Cleveland-based KeyCorp in a regulatory filing said five such lawsuits were filed in November by “purported First Niagara shareholders,” seeking to block the $4.1 billion acquisition. The lawsuits contend that First Niagara’s board members didn’t take necessary steps to maximize shareholder value in agreeing to the deal, among other claims.
In the same filing, KeyCorp revealed that four banks participated in bidding for First Niagara. First Niagara’s board also evaluated whether to remain independent, before deciding the bank’s valuation as a standalone entity was likely lower than any of the bidders’ proposals. In the second round of bidding, KeyCorp prevailed over one remaining rival after raising its offer to $11.40 per share.
“We just felt the return levels were sufficient to support the kind of price we had on the table, and we do believe it’s a fair price for what we can deliver and will value for our shareholders,” said Don Kimble, KeyCorp’s chief financial officer. The bank hopes to complete the deal in the third quarter of 2016, if shareholders and regulators approve it.
KeyCorp is aiming for $400 million in annual cost savings resulting from the acquisition, raising fears about the impact on jobs at First Niagara’s headquarters and local branches.
Mooney didn’t specify what the impact would be on Western New York. But she said KeyCorp has a lot to consider.
First Niagara was “in an outsourced environment because they had grown rapidly through acquisitions, and so they had outsourced their technology operations and were hosted outside of the bank,” she said. Key intends to cancel those vendor contracts; Mooney said that cost will be included in a onetime charge KeyCorp will take. “Forty percent of the $400 million (in savings) comes from that alone,” she said.
Referring to other expenses, Mooney said: “There will be a level of branch overlap, there’s obviously two headquarters, (two) sets of staff.”
Mooney said she has visited all of First Niagara’s markets in the weeks since the merger was announced, and sees ways for KeyCorp to build on plans First Niagara had in motion. First Niagara was “on a path to become a more-developed commercial bank … with immature product sets,” she said.
“As we talk with their teams, they see a lot of excitement about how we can deliver with Key’s product sets, much of which comes out of our corporate bank,” Mooney said.

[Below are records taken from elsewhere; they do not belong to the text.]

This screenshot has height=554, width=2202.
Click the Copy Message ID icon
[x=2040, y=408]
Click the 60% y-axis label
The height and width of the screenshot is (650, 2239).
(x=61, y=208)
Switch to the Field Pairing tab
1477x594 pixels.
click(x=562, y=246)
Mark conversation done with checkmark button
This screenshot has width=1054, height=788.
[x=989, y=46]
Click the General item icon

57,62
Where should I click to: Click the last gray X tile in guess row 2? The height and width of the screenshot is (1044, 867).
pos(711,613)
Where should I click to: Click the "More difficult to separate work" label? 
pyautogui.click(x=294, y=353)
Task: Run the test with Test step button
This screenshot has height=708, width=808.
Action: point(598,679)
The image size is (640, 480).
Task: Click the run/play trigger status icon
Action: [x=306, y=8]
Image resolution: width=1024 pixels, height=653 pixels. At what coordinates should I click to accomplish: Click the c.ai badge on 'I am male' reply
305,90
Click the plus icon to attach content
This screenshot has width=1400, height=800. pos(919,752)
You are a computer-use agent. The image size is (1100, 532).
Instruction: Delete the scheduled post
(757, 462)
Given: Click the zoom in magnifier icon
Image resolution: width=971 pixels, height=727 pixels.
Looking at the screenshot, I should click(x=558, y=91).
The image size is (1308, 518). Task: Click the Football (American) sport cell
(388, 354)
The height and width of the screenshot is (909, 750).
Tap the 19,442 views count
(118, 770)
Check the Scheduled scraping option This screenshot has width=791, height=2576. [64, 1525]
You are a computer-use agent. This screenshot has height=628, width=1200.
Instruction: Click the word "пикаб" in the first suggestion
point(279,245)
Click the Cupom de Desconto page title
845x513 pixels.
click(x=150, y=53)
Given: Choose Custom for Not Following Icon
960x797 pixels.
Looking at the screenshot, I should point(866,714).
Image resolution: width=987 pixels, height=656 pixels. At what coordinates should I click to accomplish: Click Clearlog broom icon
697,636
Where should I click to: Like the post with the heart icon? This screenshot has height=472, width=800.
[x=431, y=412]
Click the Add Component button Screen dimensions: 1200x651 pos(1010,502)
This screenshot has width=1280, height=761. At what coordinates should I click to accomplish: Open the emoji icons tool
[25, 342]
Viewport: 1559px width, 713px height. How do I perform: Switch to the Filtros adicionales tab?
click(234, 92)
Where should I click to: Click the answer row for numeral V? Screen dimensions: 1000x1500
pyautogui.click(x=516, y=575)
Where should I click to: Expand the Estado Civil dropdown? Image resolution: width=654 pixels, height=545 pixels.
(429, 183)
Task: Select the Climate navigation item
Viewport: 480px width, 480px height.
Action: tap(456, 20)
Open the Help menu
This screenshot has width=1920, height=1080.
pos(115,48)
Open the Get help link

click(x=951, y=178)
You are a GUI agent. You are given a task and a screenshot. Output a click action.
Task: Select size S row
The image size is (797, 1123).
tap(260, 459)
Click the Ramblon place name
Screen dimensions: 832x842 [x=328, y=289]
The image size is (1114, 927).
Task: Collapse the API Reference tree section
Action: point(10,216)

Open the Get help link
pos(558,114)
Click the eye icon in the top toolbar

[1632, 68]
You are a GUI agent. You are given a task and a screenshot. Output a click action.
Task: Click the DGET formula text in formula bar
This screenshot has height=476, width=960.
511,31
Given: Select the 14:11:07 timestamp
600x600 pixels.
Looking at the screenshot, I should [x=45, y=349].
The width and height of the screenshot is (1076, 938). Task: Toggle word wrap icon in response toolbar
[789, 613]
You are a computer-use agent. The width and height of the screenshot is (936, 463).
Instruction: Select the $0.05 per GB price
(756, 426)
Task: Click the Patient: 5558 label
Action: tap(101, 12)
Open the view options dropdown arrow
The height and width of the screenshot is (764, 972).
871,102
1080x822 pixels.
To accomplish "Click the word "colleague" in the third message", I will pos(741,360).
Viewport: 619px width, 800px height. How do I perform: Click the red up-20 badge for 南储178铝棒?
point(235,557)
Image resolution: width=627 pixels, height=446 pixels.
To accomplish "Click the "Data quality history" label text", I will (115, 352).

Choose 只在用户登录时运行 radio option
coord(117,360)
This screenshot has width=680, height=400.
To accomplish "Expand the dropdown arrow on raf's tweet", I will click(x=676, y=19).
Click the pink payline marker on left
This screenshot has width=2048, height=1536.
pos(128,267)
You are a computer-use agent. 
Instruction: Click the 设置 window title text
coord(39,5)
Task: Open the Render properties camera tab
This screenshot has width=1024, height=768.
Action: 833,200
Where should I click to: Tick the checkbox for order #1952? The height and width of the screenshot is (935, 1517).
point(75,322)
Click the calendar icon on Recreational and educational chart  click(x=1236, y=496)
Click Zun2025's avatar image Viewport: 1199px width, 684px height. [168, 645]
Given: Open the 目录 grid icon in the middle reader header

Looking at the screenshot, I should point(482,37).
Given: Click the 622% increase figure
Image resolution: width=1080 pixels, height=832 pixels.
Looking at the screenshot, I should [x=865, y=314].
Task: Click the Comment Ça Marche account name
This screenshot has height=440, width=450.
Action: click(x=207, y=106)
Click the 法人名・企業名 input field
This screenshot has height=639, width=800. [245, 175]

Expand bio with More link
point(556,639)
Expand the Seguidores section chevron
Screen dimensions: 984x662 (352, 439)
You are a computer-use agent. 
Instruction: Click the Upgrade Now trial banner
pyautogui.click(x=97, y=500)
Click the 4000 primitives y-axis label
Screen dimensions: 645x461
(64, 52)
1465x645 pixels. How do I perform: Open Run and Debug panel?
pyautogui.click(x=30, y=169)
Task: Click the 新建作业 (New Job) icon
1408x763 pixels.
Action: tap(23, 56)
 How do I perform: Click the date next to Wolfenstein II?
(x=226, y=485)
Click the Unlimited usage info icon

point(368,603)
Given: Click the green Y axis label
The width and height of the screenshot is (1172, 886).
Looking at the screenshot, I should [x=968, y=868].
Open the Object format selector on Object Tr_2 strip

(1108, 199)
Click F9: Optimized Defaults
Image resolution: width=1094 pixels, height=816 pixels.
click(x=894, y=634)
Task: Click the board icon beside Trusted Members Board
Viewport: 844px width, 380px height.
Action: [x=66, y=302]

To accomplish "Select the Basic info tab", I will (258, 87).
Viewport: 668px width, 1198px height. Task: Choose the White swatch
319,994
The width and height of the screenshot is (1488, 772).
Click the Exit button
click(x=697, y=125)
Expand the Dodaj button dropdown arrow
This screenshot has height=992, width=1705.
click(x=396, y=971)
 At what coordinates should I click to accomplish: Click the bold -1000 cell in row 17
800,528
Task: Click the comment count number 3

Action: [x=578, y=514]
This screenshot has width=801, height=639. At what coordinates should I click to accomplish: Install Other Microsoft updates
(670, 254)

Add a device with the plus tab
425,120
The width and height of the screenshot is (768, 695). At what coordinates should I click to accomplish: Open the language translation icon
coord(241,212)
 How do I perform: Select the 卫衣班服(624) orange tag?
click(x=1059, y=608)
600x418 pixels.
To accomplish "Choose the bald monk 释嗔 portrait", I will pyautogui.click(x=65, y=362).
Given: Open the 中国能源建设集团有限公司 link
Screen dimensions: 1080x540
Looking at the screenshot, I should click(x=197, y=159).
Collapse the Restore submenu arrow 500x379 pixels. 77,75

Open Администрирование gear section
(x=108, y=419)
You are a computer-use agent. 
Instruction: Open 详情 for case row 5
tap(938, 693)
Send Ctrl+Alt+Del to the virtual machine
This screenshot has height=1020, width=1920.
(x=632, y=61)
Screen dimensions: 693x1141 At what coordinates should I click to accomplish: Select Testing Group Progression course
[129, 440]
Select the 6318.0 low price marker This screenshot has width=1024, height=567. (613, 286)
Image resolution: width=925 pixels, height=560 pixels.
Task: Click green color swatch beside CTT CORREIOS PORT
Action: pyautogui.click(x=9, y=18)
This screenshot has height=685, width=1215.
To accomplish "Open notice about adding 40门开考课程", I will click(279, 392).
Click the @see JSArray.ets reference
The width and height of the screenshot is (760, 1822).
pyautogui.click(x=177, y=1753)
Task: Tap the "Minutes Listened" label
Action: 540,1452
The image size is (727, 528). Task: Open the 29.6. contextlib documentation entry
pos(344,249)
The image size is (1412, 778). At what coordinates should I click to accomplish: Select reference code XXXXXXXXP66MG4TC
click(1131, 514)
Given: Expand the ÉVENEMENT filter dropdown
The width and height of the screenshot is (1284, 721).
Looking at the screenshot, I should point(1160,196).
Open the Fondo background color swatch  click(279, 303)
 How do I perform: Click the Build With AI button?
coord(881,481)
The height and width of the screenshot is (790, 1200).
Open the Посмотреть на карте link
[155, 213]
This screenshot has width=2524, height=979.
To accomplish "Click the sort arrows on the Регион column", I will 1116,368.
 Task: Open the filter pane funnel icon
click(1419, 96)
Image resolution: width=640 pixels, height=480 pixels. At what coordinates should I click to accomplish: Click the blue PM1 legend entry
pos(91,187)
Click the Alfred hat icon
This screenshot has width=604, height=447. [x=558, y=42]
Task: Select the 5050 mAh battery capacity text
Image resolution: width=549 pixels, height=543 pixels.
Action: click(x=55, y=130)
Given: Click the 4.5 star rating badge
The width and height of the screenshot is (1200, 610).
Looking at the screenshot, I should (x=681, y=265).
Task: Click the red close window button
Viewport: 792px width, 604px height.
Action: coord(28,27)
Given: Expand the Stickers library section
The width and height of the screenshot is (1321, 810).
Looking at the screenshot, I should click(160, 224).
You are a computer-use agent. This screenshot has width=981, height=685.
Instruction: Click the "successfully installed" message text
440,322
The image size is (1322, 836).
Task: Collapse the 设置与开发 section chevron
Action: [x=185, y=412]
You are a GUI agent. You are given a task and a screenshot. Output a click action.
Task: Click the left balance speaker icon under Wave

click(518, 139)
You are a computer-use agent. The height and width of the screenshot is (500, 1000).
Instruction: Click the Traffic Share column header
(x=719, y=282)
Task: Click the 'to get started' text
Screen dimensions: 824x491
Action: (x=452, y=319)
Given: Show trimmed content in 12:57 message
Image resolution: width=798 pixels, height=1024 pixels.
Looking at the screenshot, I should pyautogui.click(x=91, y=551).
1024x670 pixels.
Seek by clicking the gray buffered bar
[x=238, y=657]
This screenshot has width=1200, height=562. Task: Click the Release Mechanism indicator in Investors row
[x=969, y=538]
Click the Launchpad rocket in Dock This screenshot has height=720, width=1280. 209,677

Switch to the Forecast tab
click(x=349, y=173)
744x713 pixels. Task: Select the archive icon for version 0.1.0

Mooney was asked about the market’s reaction to KeyCorp’s deal for First Niagara.
“I do think – and I think it was borne out in fact – that the market was not conditioned to the thought of Key being an acquirer,” she said. “We have not been an acquisitive bank. We have been consistently saying we would be opportunistic with our capital. But we have not been a bank that has talked about trying to be in the deal flow, looking to get larger, to extend our franchise.”